##### MATERIAL PROVIDED

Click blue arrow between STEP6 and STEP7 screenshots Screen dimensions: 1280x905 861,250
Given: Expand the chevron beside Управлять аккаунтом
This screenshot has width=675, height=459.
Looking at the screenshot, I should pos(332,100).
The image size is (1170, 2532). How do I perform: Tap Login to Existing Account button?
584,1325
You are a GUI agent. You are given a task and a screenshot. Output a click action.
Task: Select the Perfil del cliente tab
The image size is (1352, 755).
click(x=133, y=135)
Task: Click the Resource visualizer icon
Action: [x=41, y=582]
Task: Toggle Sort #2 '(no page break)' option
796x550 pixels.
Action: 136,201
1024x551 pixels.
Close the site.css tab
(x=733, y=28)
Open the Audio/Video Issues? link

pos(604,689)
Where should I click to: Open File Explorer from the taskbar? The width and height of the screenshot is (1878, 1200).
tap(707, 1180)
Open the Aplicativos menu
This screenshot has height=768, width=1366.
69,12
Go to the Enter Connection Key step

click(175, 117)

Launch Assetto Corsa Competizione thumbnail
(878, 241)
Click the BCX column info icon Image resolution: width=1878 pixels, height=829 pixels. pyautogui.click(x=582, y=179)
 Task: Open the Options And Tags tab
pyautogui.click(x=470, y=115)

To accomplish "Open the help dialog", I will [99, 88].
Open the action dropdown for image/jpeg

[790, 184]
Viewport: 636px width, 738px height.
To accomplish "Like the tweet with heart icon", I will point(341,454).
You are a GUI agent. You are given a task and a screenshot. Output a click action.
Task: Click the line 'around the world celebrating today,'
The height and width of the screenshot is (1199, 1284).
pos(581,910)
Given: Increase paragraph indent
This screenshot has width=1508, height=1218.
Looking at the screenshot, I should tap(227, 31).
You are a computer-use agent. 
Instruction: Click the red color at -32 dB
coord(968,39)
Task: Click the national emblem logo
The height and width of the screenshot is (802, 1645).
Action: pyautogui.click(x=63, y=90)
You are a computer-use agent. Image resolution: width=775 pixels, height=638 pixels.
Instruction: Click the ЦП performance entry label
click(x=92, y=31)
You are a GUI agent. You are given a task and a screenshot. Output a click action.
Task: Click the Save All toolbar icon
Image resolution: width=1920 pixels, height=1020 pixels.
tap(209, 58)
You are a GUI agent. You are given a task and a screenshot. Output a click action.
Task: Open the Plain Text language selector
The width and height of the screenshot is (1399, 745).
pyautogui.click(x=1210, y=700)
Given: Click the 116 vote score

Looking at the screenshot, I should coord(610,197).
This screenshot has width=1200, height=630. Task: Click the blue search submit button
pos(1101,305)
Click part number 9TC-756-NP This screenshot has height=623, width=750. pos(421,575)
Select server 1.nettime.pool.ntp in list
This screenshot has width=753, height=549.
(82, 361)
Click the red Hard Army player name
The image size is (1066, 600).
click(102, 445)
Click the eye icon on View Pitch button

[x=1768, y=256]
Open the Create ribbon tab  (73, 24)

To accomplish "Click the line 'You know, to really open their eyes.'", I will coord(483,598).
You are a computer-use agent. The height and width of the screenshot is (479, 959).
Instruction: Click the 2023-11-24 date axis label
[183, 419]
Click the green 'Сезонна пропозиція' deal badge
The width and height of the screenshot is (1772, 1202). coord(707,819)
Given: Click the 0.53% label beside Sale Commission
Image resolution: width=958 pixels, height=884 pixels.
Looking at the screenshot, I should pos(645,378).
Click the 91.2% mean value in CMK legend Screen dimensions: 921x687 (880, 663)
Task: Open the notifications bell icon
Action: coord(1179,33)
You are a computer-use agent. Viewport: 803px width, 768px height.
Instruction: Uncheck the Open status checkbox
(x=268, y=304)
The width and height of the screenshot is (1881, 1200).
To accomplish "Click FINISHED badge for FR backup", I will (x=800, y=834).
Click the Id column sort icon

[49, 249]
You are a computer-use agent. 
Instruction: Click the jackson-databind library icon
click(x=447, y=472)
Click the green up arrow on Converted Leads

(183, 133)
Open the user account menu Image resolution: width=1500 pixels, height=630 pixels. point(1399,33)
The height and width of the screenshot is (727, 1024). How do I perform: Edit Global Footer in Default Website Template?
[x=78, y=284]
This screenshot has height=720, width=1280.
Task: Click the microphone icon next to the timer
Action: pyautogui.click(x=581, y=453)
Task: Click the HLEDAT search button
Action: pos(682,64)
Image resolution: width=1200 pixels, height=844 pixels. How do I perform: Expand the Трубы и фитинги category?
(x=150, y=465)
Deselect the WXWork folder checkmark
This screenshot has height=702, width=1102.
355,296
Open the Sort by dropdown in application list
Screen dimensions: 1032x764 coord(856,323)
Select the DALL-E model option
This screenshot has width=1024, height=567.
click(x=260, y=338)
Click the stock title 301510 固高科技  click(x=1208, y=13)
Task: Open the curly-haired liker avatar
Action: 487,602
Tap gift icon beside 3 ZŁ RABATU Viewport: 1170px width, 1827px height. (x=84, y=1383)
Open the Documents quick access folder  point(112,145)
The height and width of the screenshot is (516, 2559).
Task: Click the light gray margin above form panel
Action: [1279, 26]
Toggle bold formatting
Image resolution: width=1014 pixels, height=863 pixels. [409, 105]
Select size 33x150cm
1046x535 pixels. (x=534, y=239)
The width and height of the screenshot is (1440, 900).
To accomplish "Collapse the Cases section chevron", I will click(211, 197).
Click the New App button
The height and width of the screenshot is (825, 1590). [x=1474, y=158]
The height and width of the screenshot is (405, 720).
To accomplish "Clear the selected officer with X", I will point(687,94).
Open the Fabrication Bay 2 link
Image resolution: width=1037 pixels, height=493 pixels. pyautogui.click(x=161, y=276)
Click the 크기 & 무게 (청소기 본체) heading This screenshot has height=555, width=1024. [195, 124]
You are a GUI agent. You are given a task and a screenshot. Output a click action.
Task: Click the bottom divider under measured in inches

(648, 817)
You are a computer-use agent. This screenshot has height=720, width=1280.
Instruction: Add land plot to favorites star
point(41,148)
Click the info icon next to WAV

##########

## EXERCISE DESCRIPTION:
Transcribe every record exactly.

## THE ANSWER:
Click blue arrow between STEP6 and STEP7 screenshots Screen dimensions: 1280x905 861,250
Given: Expand the chevron beside Управлять аккаунтом
This screenshot has width=675, height=459.
Looking at the screenshot, I should pos(332,100).
The image size is (1170, 2532). How do I perform: Tap Login to Existing Account button?
584,1325
You are a GUI agent. You are given a task and a screenshot. Output a click action.
Task: Select the Perfil del cliente tab
The image size is (1352, 755).
click(x=133, y=135)
Task: Click the Resource visualizer icon
Action: [x=41, y=582]
Task: Toggle Sort #2 '(no page break)' option
796x550 pixels.
Action: 136,201
1024x551 pixels.
Close the site.css tab
(x=733, y=28)
Open the Audio/Video Issues? link

pos(604,689)
Where should I click to: Open File Explorer from the taskbar? The width and height of the screenshot is (1878, 1200).
tap(707, 1180)
Open the Aplicativos menu
This screenshot has height=768, width=1366.
69,12
Go to the Enter Connection Key step

click(175, 117)

Launch Assetto Corsa Competizione thumbnail
(878, 241)
Click the BCX column info icon Image resolution: width=1878 pixels, height=829 pixels. pyautogui.click(x=582, y=179)
 Task: Open the Options And Tags tab
pyautogui.click(x=470, y=115)

To accomplish "Open the help dialog", I will [99, 88].
Open the action dropdown for image/jpeg

[790, 184]
Viewport: 636px width, 738px height.
To accomplish "Like the tweet with heart icon", I will point(341,454).
You are a GUI agent. You are given a task and a screenshot. Output a click action.
Task: Click the line 'around the world celebrating today,'
The height and width of the screenshot is (1199, 1284).
pos(581,910)
Given: Increase paragraph indent
This screenshot has width=1508, height=1218.
Looking at the screenshot, I should tap(227, 31).
You are a computer-use agent. 
Instruction: Click the red color at -32 dB
coord(968,39)
Task: Click the national emblem logo
The height and width of the screenshot is (802, 1645).
Action: pyautogui.click(x=63, y=90)
You are a computer-use agent. Image resolution: width=775 pixels, height=638 pixels.
Instruction: Click the ЦП performance entry label
click(x=92, y=31)
You are a GUI agent. You are given a task and a screenshot. Output a click action.
Task: Click the Save All toolbar icon
Image resolution: width=1920 pixels, height=1020 pixels.
tap(209, 58)
You are a GUI agent. You are given a task and a screenshot. Output a click action.
Task: Open the Plain Text language selector
The width and height of the screenshot is (1399, 745).
pyautogui.click(x=1210, y=700)
Given: Click the 116 vote score

Looking at the screenshot, I should coord(610,197).
This screenshot has width=1200, height=630. Task: Click the blue search submit button
pos(1101,305)
Click part number 9TC-756-NP This screenshot has height=623, width=750. pos(421,575)
Select server 1.nettime.pool.ntp in list
This screenshot has width=753, height=549.
(82, 361)
Click the red Hard Army player name
The image size is (1066, 600).
click(102, 445)
Click the eye icon on View Pitch button

[x=1768, y=256]
Open the Create ribbon tab  (73, 24)

To accomplish "Click the line 'You know, to really open their eyes.'", I will coord(483,598).
You are a computer-use agent. The height and width of the screenshot is (479, 959).
Instruction: Click the 2023-11-24 date axis label
[183, 419]
Click the green 'Сезонна пропозиція' deal badge
The width and height of the screenshot is (1772, 1202). coord(707,819)
Given: Click the 0.53% label beside Sale Commission
Image resolution: width=958 pixels, height=884 pixels.
Looking at the screenshot, I should pos(645,378).
Click the 91.2% mean value in CMK legend Screen dimensions: 921x687 (880, 663)
Task: Open the notifications bell icon
Action: coord(1179,33)
You are a computer-use agent. Viewport: 803px width, 768px height.
Instruction: Uncheck the Open status checkbox
(x=268, y=304)
The width and height of the screenshot is (1881, 1200).
To accomplish "Click FINISHED badge for FR backup", I will (x=800, y=834).
Click the Id column sort icon

[49, 249]
You are a computer-use agent. 
Instruction: Click the jackson-databind library icon
click(x=447, y=472)
Click the green up arrow on Converted Leads

(183, 133)
Open the user account menu Image resolution: width=1500 pixels, height=630 pixels. point(1399,33)
The height and width of the screenshot is (727, 1024). How do I perform: Edit Global Footer in Default Website Template?
[x=78, y=284]
This screenshot has height=720, width=1280.
Task: Click the microphone icon next to the timer
Action: pyautogui.click(x=581, y=453)
Task: Click the HLEDAT search button
Action: pos(682,64)
Image resolution: width=1200 pixels, height=844 pixels. How do I perform: Expand the Трубы и фитинги category?
(x=150, y=465)
Deselect the WXWork folder checkmark
This screenshot has height=702, width=1102.
355,296
Open the Sort by dropdown in application list
Screen dimensions: 1032x764 coord(856,323)
Select the DALL-E model option
This screenshot has width=1024, height=567.
click(x=260, y=338)
Click the stock title 301510 固高科技  click(x=1208, y=13)
Task: Open the curly-haired liker avatar
Action: 487,602
Tap gift icon beside 3 ZŁ RABATU Viewport: 1170px width, 1827px height. (x=84, y=1383)
Open the Documents quick access folder  point(112,145)
The height and width of the screenshot is (516, 2559).
Task: Click the light gray margin above form panel
Action: [1279, 26]
Toggle bold formatting
Image resolution: width=1014 pixels, height=863 pixels. [409, 105]
Select size 33x150cm
1046x535 pixels. (x=534, y=239)
The width and height of the screenshot is (1440, 900).
To accomplish "Collapse the Cases section chevron", I will click(211, 197).
Click the New App button
The height and width of the screenshot is (825, 1590). [x=1474, y=158]
The height and width of the screenshot is (405, 720).
To accomplish "Clear the selected officer with X", I will point(687,94).
Open the Fabrication Bay 2 link
Image resolution: width=1037 pixels, height=493 pixels. pyautogui.click(x=161, y=276)
Click the 크기 & 무게 (청소기 본체) heading This screenshot has height=555, width=1024. [195, 124]
You are a GUI agent. You are given a task and a screenshot. Output a click action.
Task: Click the bottom divider under measured in inches

(648, 817)
You are a computer-use agent. This screenshot has height=720, width=1280.
Instruction: Add land plot to favorites star
point(41,148)
Click the info icon next to WAV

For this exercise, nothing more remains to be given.